Beefy Boxes and Bandwidth Generously Provided by pair Networks
Don't ask to ask, just ask
 
PerlMonks  

Re^2: Converting HTML special entities to XML

by iburrell (Chaplain)
on Sep 01, 2004 at 22:49 UTC ( [id://387737] : note . print w/replies, xml ) Need Help??


in reply to Re: Converting HTML special entities to XML
in thread Converting HTML special entities to XML

I think it is better to translate them to character references. The entities can't be represented accurately other than with Unicode. The HTML entity resolver would need to produce UTF-8 strings.
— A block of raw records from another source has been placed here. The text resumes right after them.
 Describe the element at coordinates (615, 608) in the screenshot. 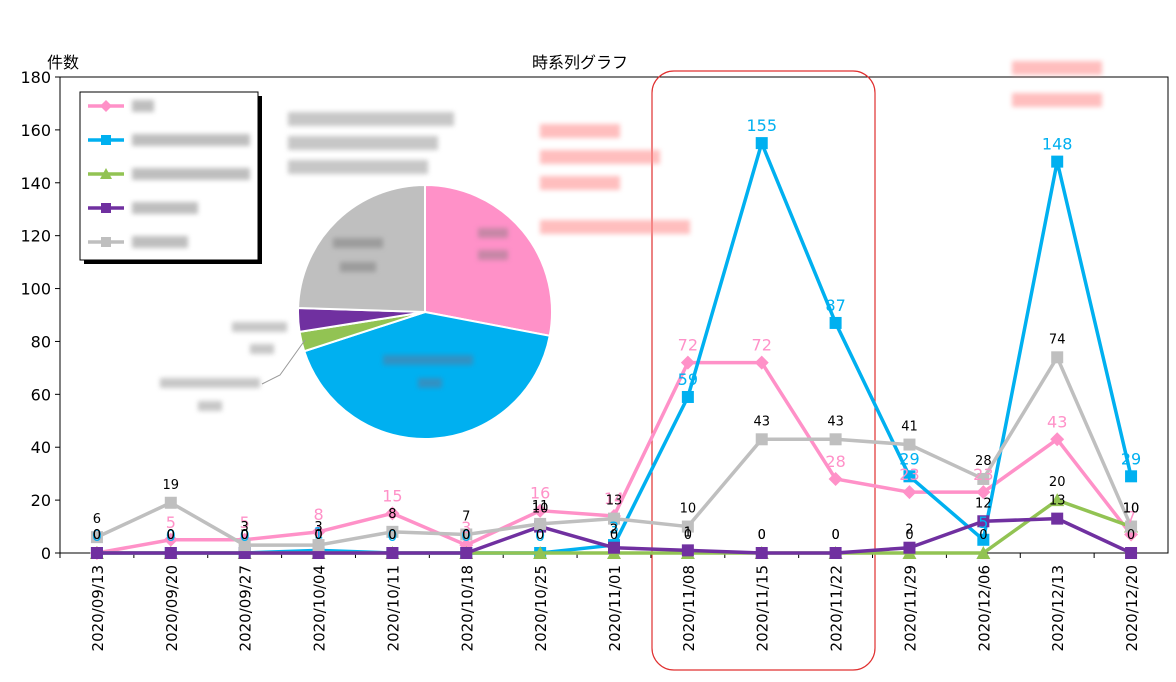

I see `x-tick-label: 2020/11/01` at that location.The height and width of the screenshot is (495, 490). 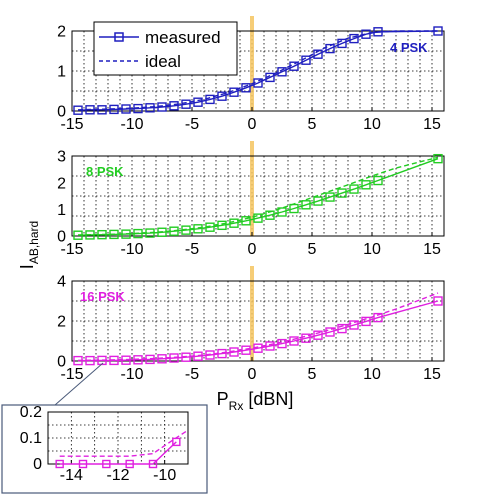 I want to click on x-axis-label: PRx [dBN], so click(x=256, y=401).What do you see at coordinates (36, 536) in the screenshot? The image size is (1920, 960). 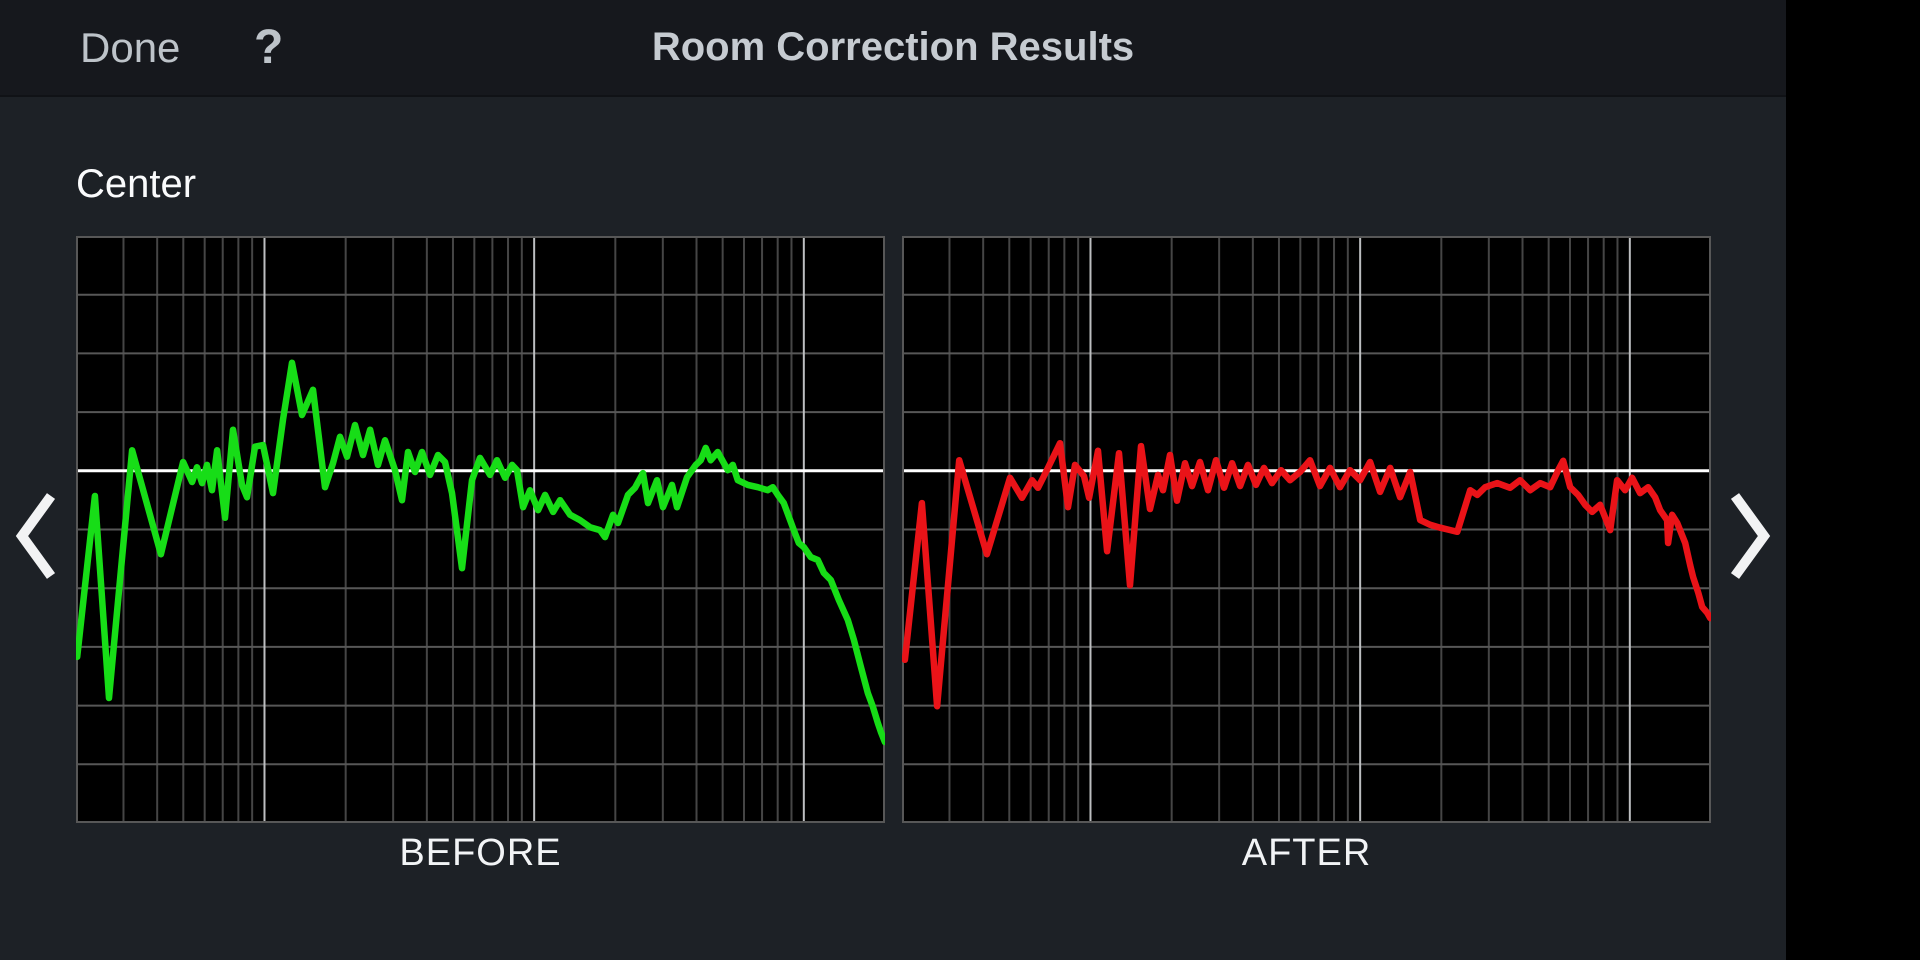 I see `chevron-left-icon` at bounding box center [36, 536].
This assumes that the HTMl to XML process is converting escaped text to escaped text. If the text is being unescaped for other reasons, then the entities should be expanded to UTF-8 and escaped on output.

Replies are listed 'Best First'.
Re^3: Converting HTML special entities to XML
by Aristotle (Chancellor) on Sep 01, 2004 at 23:36 UTC

    They should always be expanded to UTF-8 and escaped on output. Your HTML parser should just give you Unicode, and whatever XML generator you use should be escaping it automatically for you as appropriate for the target encoding.
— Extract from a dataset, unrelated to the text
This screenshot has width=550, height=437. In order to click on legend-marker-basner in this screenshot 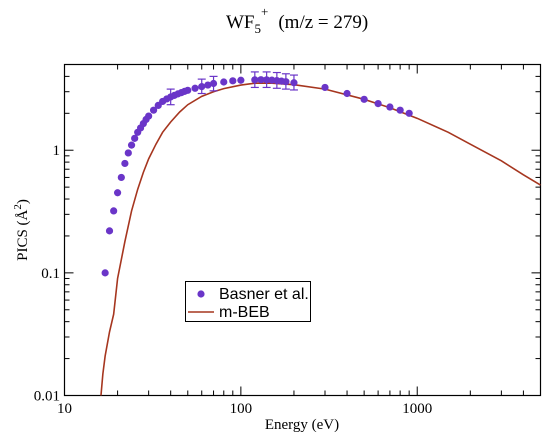, I will do `click(201, 294)`.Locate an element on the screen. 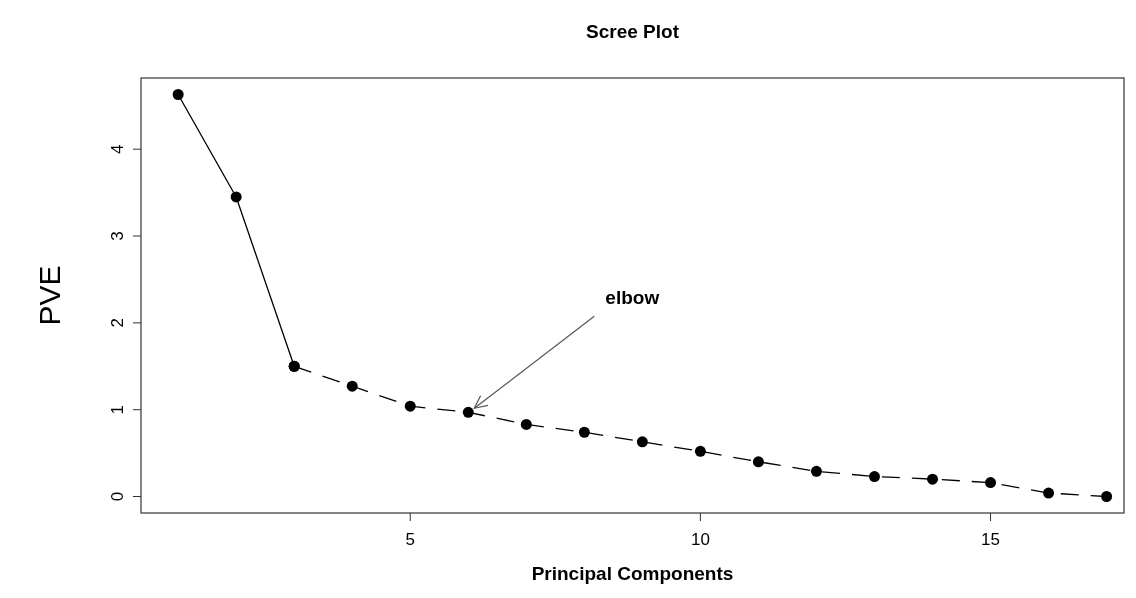 This screenshot has height=598, width=1136. y-tick-label: 0 is located at coordinates (118, 496).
    Don't attempt to transcode entities and what manually to insert literal bytes into the output XML stream. That way lies madness (and a lot of buggy code; most code dealing with XML out there is quite broken with regard to encodings).
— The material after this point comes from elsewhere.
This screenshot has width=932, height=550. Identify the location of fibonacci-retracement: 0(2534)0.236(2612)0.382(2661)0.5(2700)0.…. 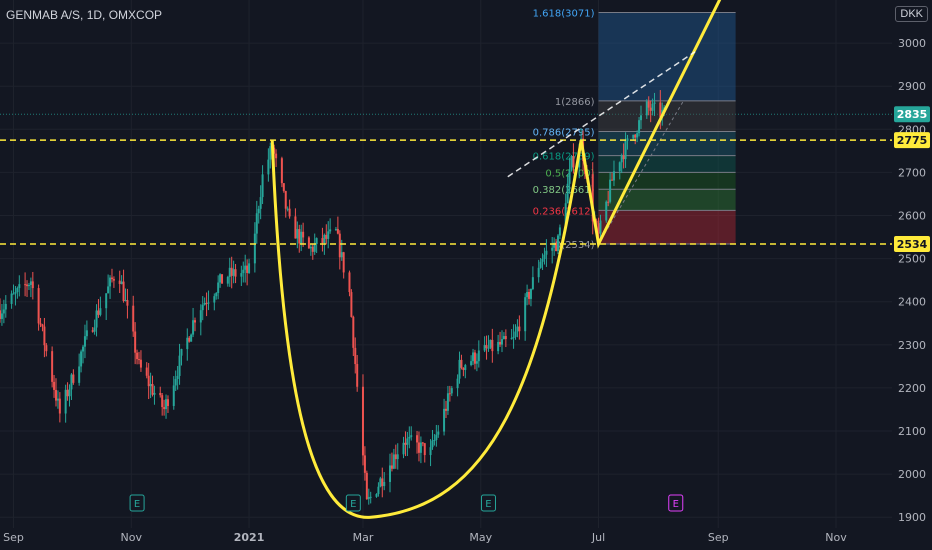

    Makeshifts last the longest.

      It really depends on what kind of processing you are doing. Dealing with the unescaped characters is the safest approach but it requires dealing with charset issues, making sure the output is escaped properly.

      Dealing with the escape text, in its native charset, is simpler. Character references can help because you don't need to worry about character sets for them; they are always Unicode. In fact, they are the safest way to get Unicode characters in a document with all the charset mangling that goes on.

        All that is why I'm giving the recommendation that I'm giving. :-)

        You can work with escaped characters avoid going through Unicode, if you wish; but it is hard to get that really right and most people don't.

        That's why I assert that you should not work with the HTML directly and should not work with the XML directly. It's safest to think of HTML and XML not as a data format, but as an opaque serialization of a data structure. You ask one deserializer for the data structure, and get something unambiguous (ie, Unicode) that you can work to your heart's content with; then you give the still unambiguous result to another serializer that produces conforming output for you.

        As I said, you can do it differently. Just as you can avoid using strict. It's jut much easier to not shoot yourself in the foot if you stick to that practice.

        Makeshifts last the longest.